Red Teaming | Adversarial Testing Policy | OpenRouter

Red teaming (testing AI applications and/or models for prompt injection, jailbreaking, or other adversarial scenarios) is a valuable part of AI safety research, but may also violate model terms-of-service.

Approval Required

Because most model and provider terms of service do not support red-teaming, you cannot red-team models on OpenRouter without prior approval. This includes prompt injection, jailbreaking, or any attempt to get models to behave in ways that violate their terms of service.

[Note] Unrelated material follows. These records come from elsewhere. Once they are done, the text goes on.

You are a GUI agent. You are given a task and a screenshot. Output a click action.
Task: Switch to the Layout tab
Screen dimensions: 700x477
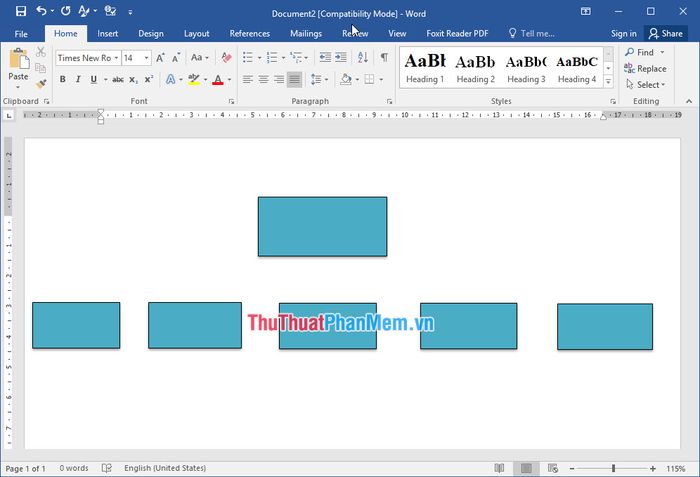196,33
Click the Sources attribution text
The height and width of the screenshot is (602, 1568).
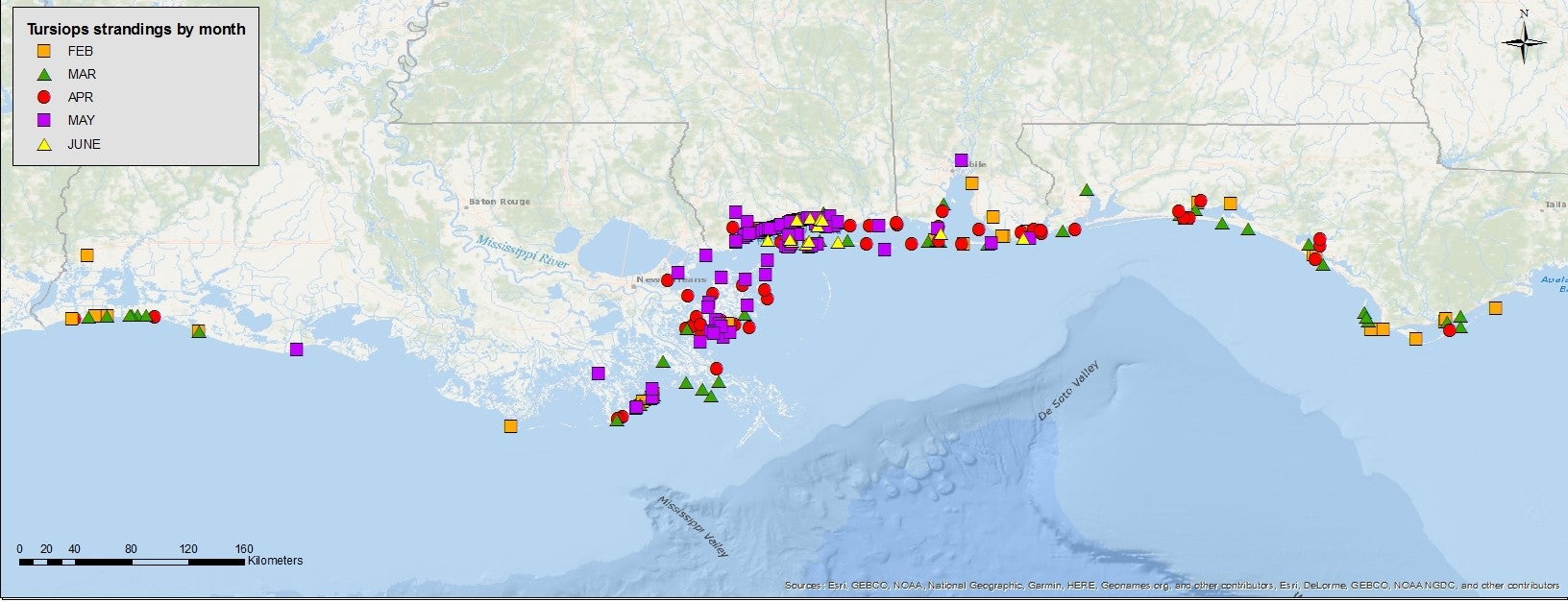(1170, 585)
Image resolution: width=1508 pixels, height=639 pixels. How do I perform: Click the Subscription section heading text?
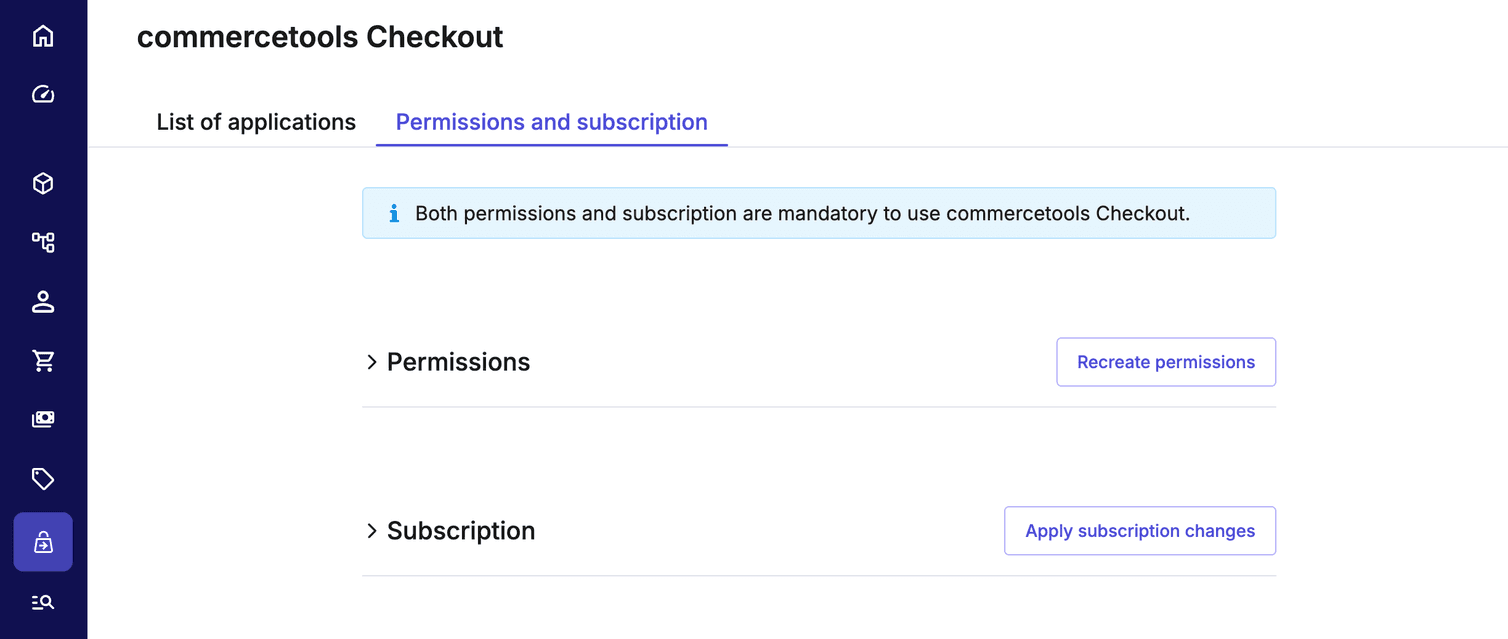click(460, 531)
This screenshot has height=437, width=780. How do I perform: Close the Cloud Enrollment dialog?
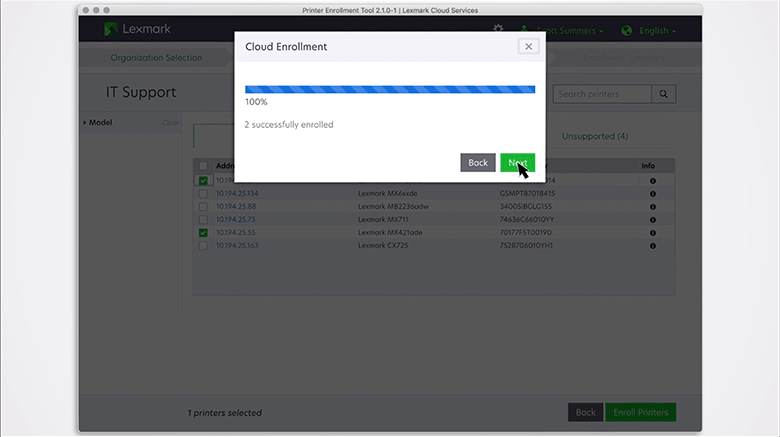(x=529, y=46)
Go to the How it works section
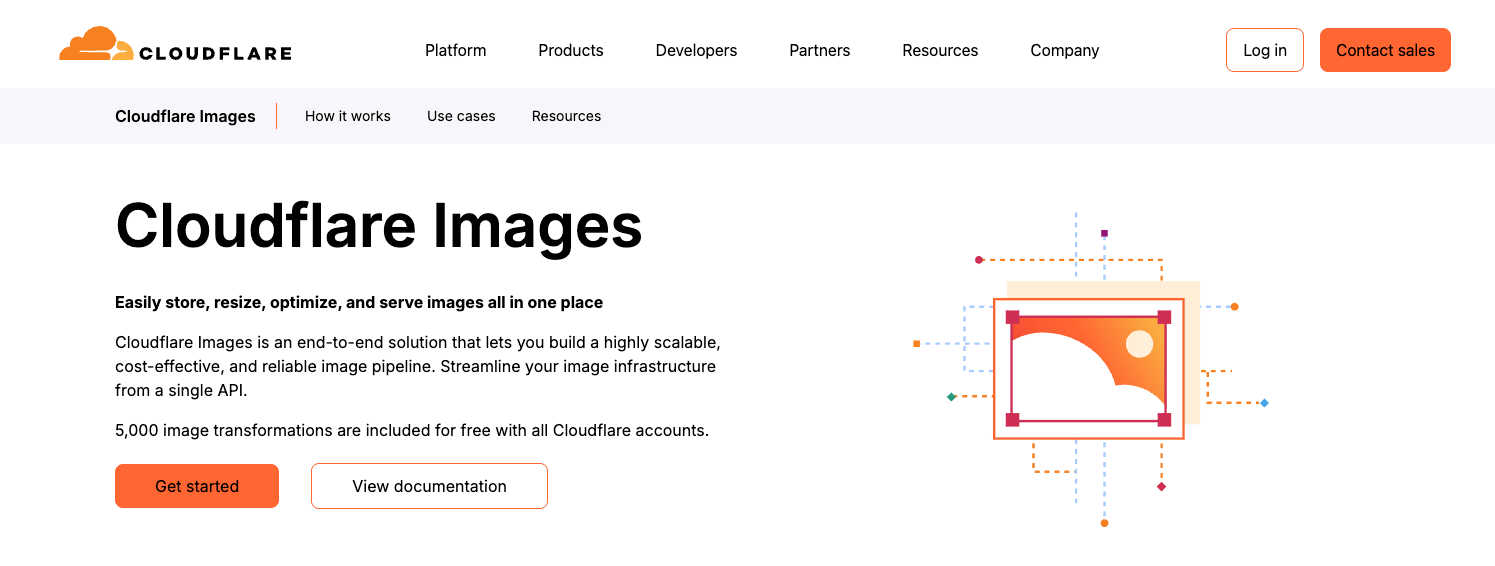The height and width of the screenshot is (566, 1495). point(347,116)
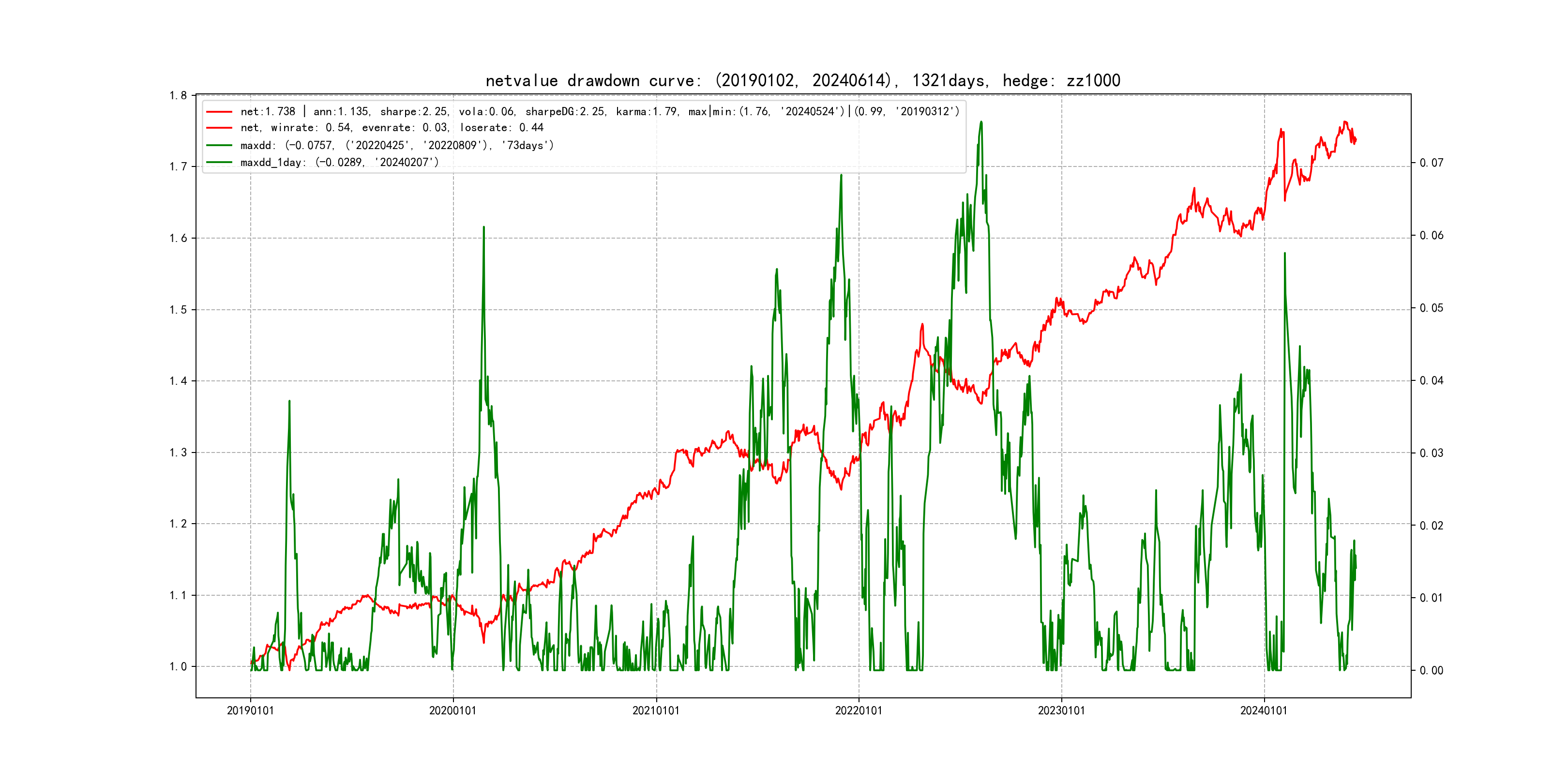This screenshot has width=1568, height=784.
Task: Click the 20220101 x-axis date label
Action: [x=858, y=711]
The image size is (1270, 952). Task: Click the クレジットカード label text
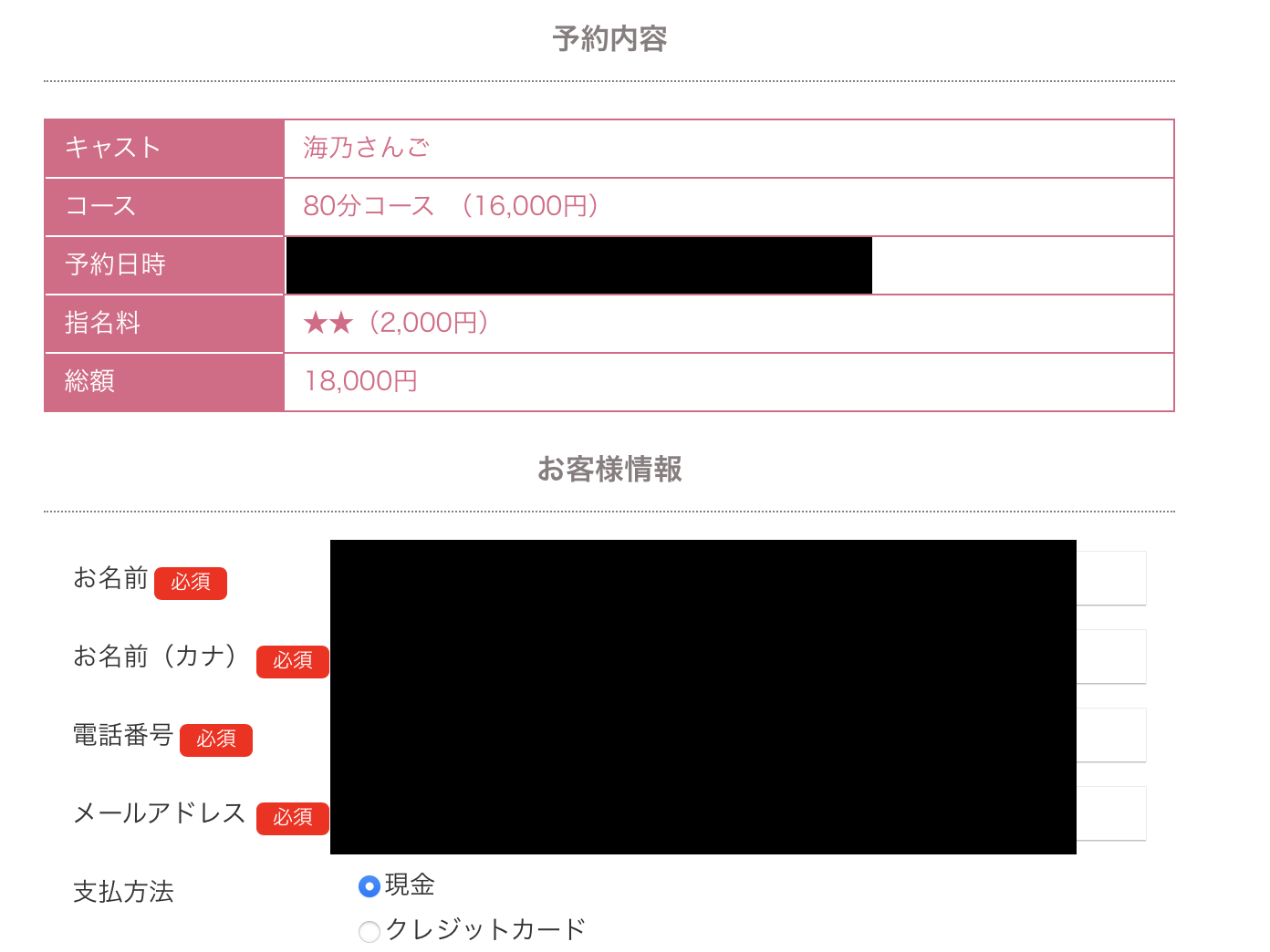click(485, 929)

Customers who engage in red teaming without approval may be flagged for model or provider terms of service violations. Unapproved red teaming may result in:

Provider bans
Model access restrictions
Platform-wide account bans

Legitimate Red Teaming

OpenRouter supports legitimate AI safety research and red teaming with prior approval. Getting approval allows us to coordinate with providers and prevent your account from being flagged for policy violations.

If you have a legitimate use case for adversarial testing, we encourage you to reach out.

Compatibility with Zero Data Retention

Note that certain types of safety classifiers are run online (while the prompt is in-flight and in-memory). Prompts may therefore be flagged by classifiers even with full ZDR configured. These classifiers operate independently of data retention policies and are fully compatible with Zero Data Retention (ZDR).

Request Approval

To request red teaming approval, email safety@openrouter.ai with the following details:

A description of your research or use case
The models & providers you intend to test
The types of adversarial techniques you plan to use
Your expected timeline

Approval generally takes 5 business days. Approval is not guaranteed and is granted at OpenRouter’s discretion based on the details of your use case.